- _WHAT IS NEEDED_:
Copy out every one of the following lines word for word, with no changes.
— begin —
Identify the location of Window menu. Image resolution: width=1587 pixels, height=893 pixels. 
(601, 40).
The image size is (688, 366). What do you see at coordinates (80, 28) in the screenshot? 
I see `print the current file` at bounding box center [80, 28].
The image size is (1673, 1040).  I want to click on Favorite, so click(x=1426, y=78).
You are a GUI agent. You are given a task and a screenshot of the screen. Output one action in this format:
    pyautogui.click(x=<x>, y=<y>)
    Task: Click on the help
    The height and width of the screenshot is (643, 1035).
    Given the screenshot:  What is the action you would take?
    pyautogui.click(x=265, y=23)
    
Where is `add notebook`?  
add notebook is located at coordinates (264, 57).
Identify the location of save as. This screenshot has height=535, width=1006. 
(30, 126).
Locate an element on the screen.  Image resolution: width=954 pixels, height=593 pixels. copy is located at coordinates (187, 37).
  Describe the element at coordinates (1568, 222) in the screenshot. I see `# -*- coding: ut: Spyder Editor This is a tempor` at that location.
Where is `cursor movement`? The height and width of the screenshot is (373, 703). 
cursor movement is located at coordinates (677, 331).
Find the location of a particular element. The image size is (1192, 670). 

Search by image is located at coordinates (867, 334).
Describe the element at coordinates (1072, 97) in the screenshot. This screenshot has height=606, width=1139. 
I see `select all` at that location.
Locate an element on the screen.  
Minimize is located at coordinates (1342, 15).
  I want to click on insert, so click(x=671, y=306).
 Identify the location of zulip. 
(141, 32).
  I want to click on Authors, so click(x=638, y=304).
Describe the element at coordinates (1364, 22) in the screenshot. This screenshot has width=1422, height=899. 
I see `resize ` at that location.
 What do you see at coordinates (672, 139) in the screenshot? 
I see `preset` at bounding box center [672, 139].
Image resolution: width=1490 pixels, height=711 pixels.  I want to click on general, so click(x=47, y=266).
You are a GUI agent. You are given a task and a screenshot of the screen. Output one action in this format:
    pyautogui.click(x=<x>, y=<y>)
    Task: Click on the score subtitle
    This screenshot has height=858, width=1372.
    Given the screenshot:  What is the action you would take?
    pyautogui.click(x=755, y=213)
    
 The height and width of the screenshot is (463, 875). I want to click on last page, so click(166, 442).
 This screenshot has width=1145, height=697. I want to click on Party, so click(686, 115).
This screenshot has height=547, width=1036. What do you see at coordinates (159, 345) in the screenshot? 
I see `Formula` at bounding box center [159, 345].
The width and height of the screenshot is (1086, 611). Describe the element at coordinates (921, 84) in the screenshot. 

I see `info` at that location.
— end —
- _OUTPUT FOR THIS EXERCISE_:
Identify the location of Window menu. Image resolution: width=1587 pixels, height=893 pixels. 
(601, 40).
The image size is (688, 366). What do you see at coordinates (80, 28) in the screenshot? 
I see `print the current file` at bounding box center [80, 28].
The image size is (1673, 1040).  I want to click on Favorite, so click(x=1426, y=78).
You are a GUI agent. You are given a task and a screenshot of the screen. Output one action in this format:
    pyautogui.click(x=<x>, y=<y>)
    Task: Click on the help
    The height and width of the screenshot is (643, 1035).
    Given the screenshot:  What is the action you would take?
    pyautogui.click(x=265, y=23)
    
Where is `add notebook`?  
add notebook is located at coordinates (264, 57).
Identify the location of save as. This screenshot has height=535, width=1006. 
(30, 126).
Locate an element on the screen.  Image resolution: width=954 pixels, height=593 pixels. copy is located at coordinates (187, 37).
  Describe the element at coordinates (1568, 222) in the screenshot. I see `# -*- coding: ut: Spyder Editor This is a tempor` at that location.
Where is `cursor movement`? The height and width of the screenshot is (373, 703). 
cursor movement is located at coordinates (677, 331).
Find the location of a particular element. The image size is (1192, 670). 

Search by image is located at coordinates (867, 334).
Describe the element at coordinates (1072, 97) in the screenshot. This screenshot has height=606, width=1139. 
I see `select all` at that location.
Locate an element on the screen.  
Minimize is located at coordinates (1342, 15).
  I want to click on insert, so click(x=671, y=306).
 Identify the location of zulip. 
(141, 32).
  I want to click on Authors, so click(x=638, y=304).
Describe the element at coordinates (1364, 22) in the screenshot. This screenshot has width=1422, height=899. 
I see `resize ` at that location.
 What do you see at coordinates (672, 139) in the screenshot? 
I see `preset` at bounding box center [672, 139].
Image resolution: width=1490 pixels, height=711 pixels.  I want to click on general, so click(x=47, y=266).
You are a GUI agent. You are given a task and a screenshot of the screen. Output one action in this format:
    pyautogui.click(x=<x>, y=<y>)
    Task: Click on the score subtitle
    This screenshot has height=858, width=1372.
    Given the screenshot:  What is the action you would take?
    pyautogui.click(x=755, y=213)
    
 The height and width of the screenshot is (463, 875). I want to click on last page, so click(166, 442).
 This screenshot has width=1145, height=697. I want to click on Party, so click(686, 115).
This screenshot has height=547, width=1036. What do you see at coordinates (159, 345) in the screenshot? 
I see `Formula` at bounding box center [159, 345].
The width and height of the screenshot is (1086, 611). Describe the element at coordinates (921, 84) in the screenshot. 

I see `info` at that location.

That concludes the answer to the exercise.